WORK TO COMPLETE:
Return the run of lines below that opens with the line containing "For every named" and closes with the line containing "Privacybeleid (717, 1494)", keeping each one exact.

DATA SHOWN:
+++
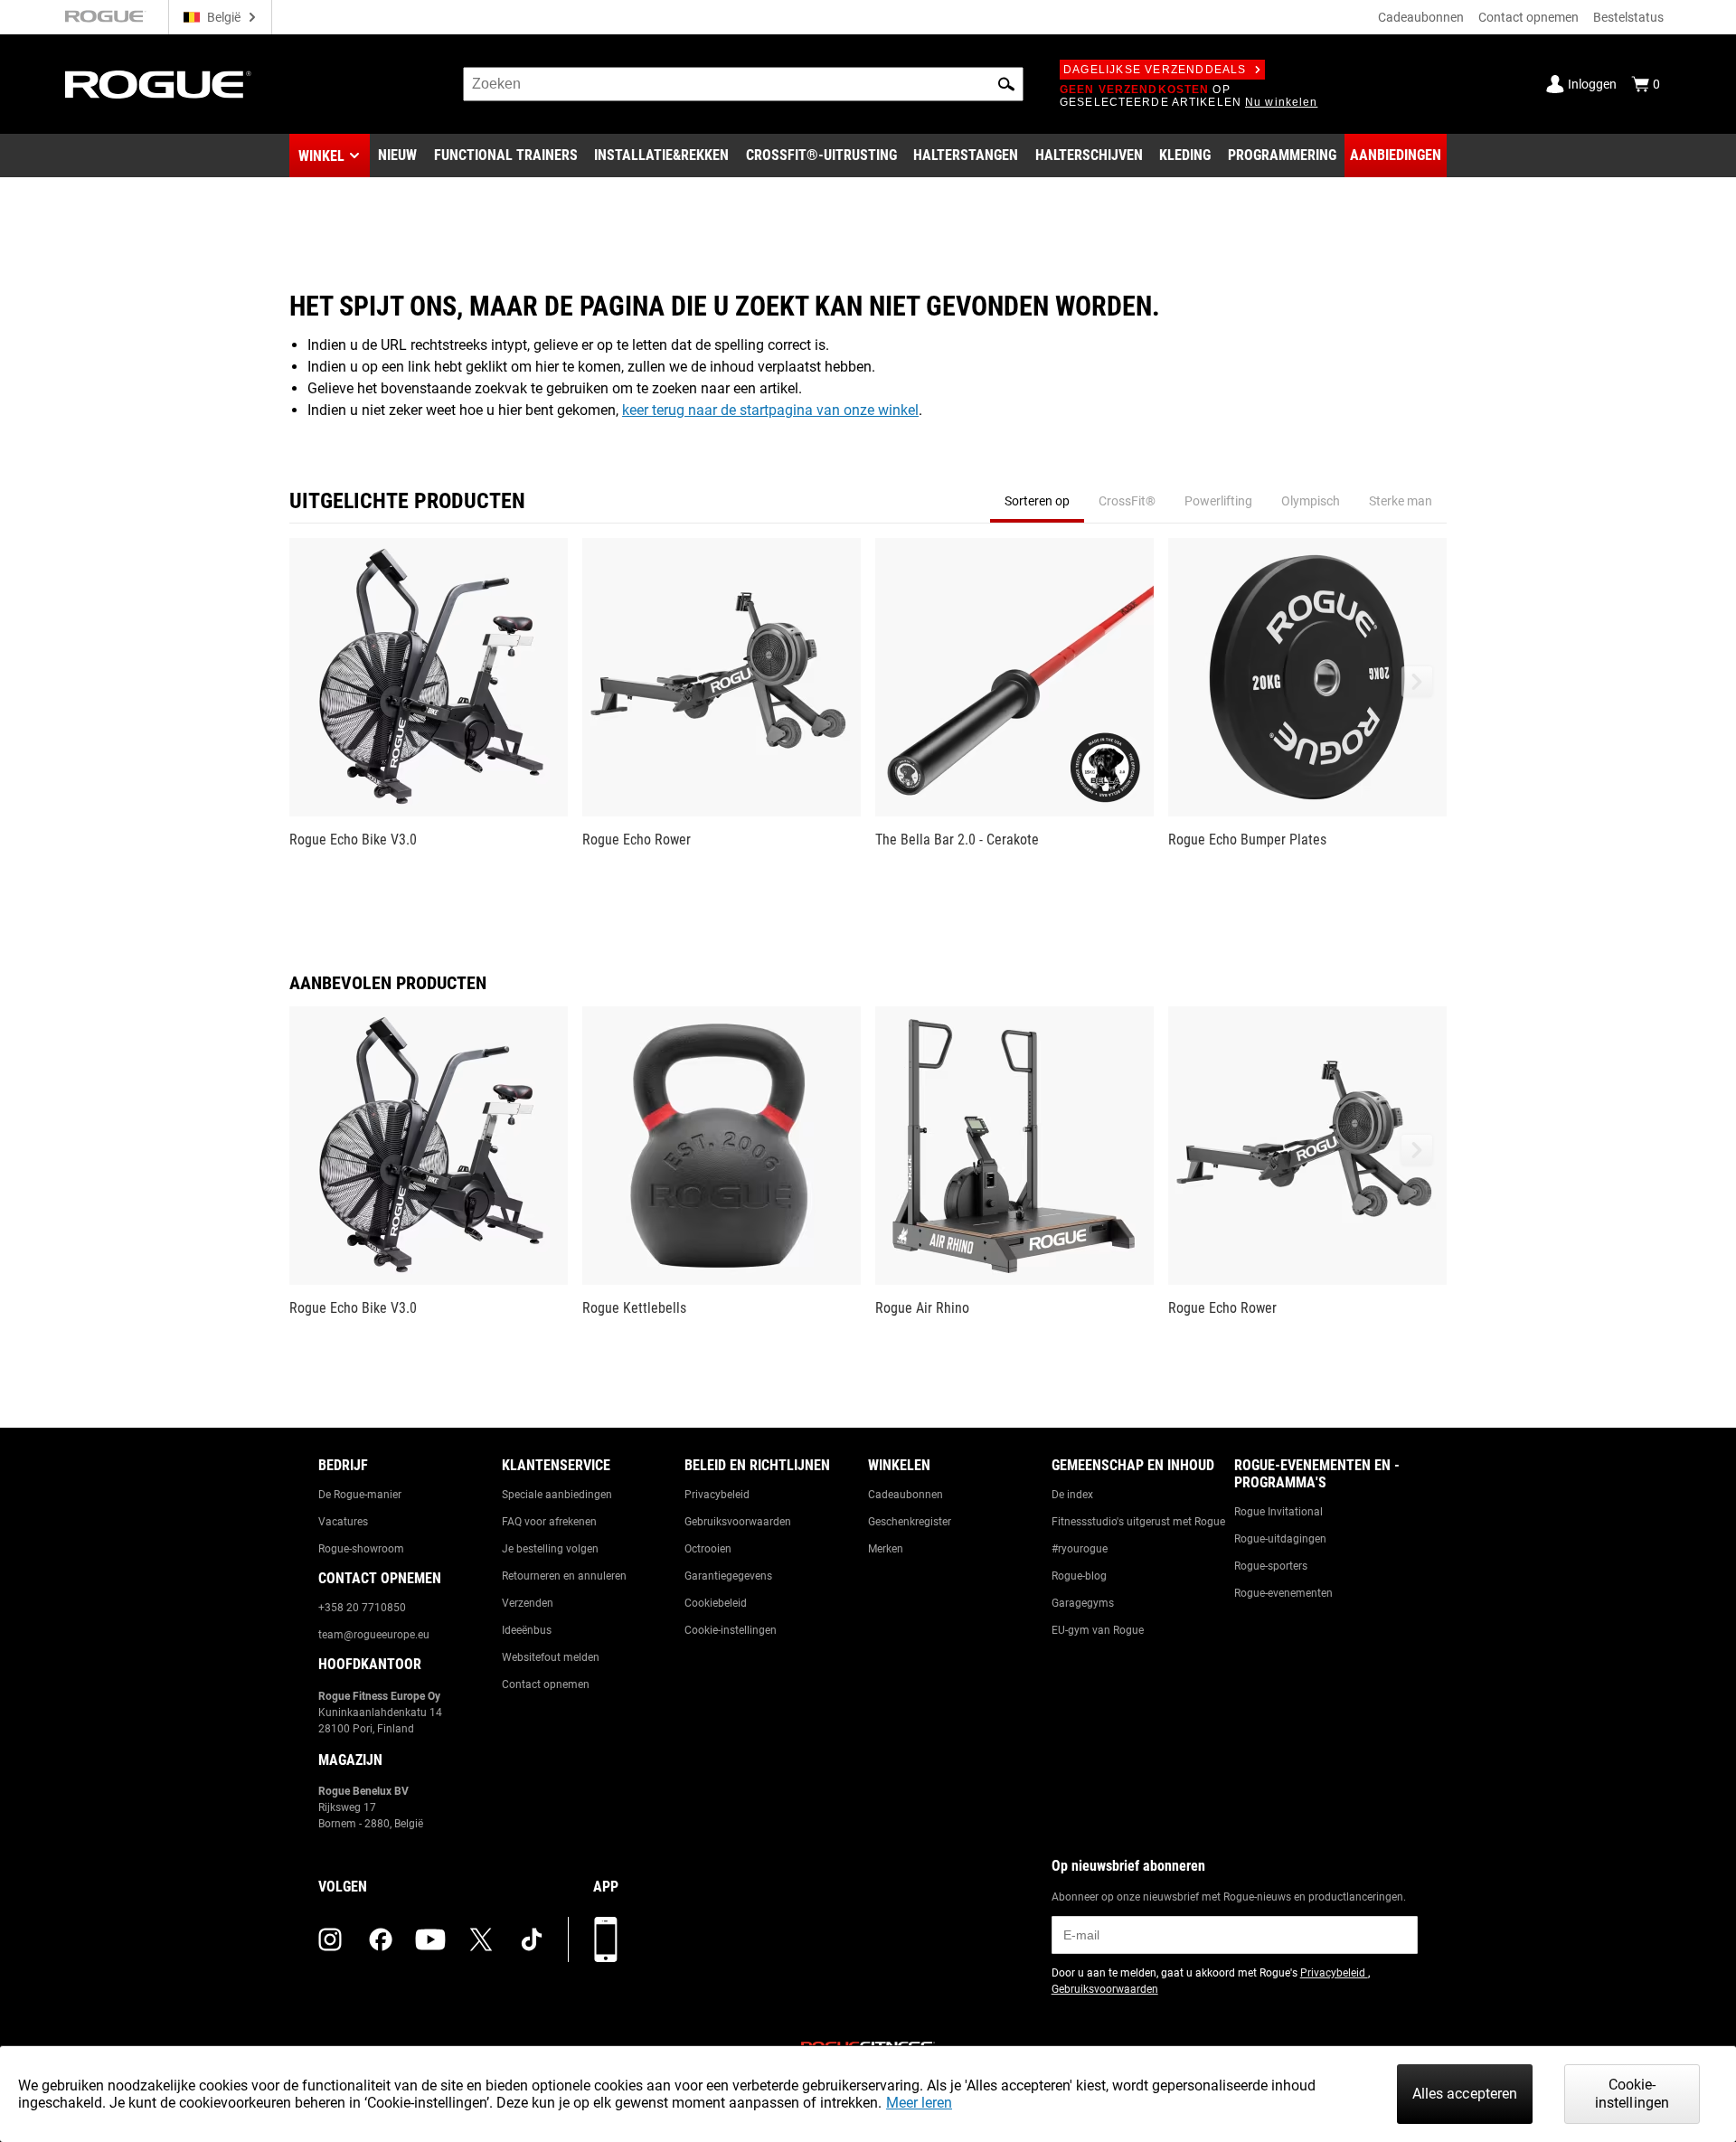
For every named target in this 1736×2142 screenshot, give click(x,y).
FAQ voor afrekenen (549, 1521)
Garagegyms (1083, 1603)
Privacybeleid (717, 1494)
+++
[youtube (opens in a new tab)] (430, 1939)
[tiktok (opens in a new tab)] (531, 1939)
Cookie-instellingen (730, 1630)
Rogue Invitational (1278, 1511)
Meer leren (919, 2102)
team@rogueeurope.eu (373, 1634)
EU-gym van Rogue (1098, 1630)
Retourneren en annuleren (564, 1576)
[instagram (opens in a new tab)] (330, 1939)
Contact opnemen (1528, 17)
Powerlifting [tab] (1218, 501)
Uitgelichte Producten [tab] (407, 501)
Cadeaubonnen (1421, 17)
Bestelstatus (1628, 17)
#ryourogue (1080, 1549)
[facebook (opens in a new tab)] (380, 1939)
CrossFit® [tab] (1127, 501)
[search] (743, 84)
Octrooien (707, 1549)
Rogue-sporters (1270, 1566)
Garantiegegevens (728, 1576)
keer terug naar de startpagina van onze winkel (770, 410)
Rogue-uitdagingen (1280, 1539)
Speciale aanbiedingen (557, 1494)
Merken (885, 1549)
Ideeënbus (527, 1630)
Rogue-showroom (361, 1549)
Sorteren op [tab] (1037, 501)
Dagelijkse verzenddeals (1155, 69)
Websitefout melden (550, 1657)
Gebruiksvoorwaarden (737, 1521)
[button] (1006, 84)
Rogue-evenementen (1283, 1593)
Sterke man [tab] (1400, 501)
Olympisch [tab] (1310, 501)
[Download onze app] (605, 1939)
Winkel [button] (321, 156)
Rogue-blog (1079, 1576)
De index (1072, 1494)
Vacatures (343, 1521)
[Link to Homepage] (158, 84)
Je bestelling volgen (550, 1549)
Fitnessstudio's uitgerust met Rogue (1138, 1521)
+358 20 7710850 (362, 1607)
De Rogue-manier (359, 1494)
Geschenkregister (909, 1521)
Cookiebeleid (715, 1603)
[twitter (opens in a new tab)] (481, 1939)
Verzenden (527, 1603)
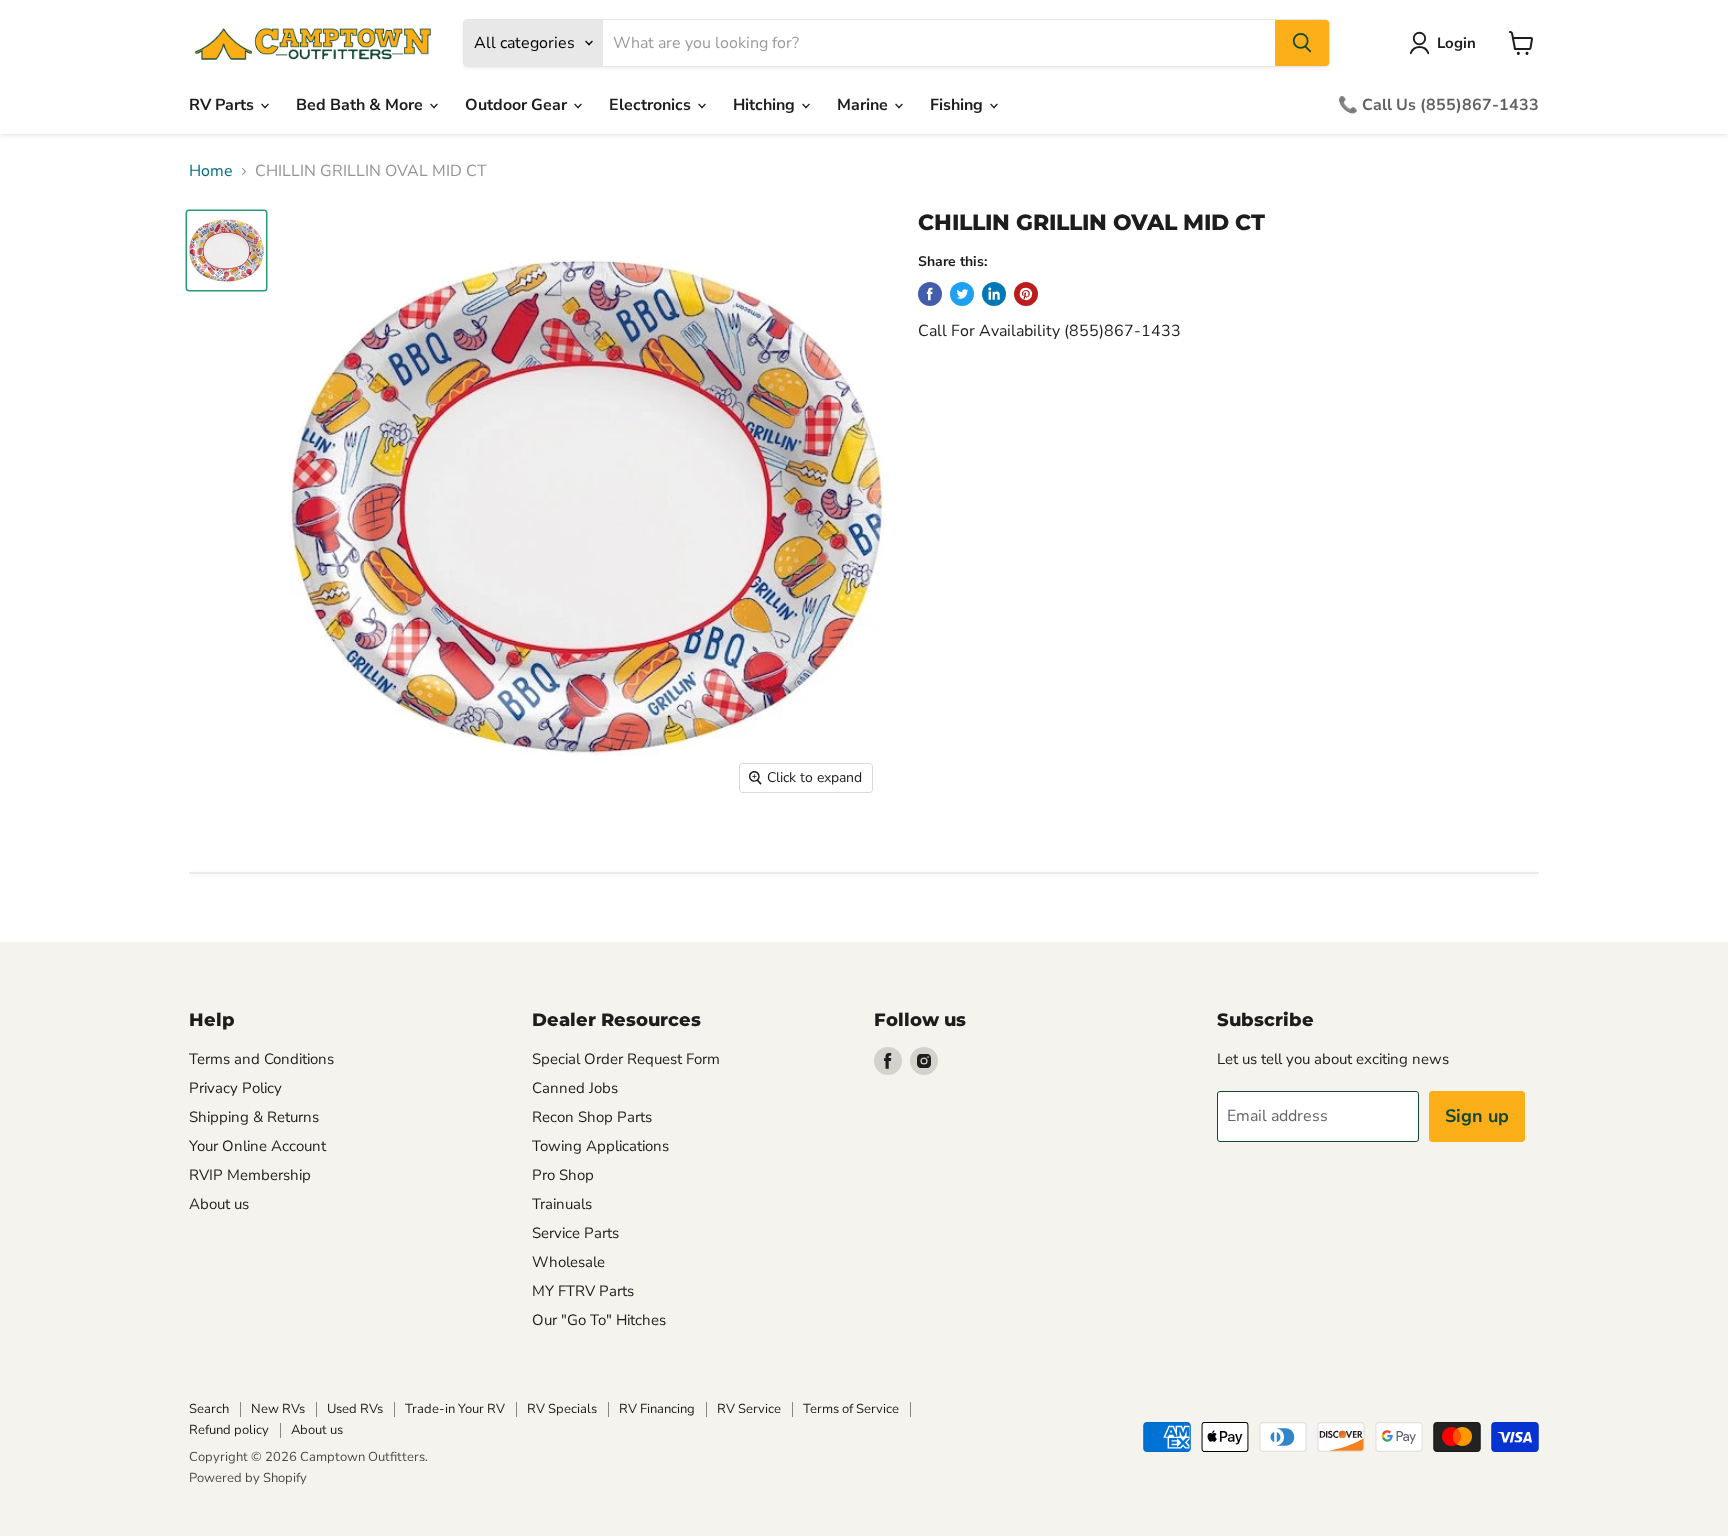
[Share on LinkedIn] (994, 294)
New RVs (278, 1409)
+++
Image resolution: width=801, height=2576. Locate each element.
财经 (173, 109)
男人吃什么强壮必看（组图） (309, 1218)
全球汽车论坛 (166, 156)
+++
ANSWER TO THE PROBLEM:
For every named target in this 1736×2142 screenshot, give click(x,y).
FAQ voor afrekenen (549, 1521)
Garagegyms (1083, 1603)
Privacybeleid (717, 1494)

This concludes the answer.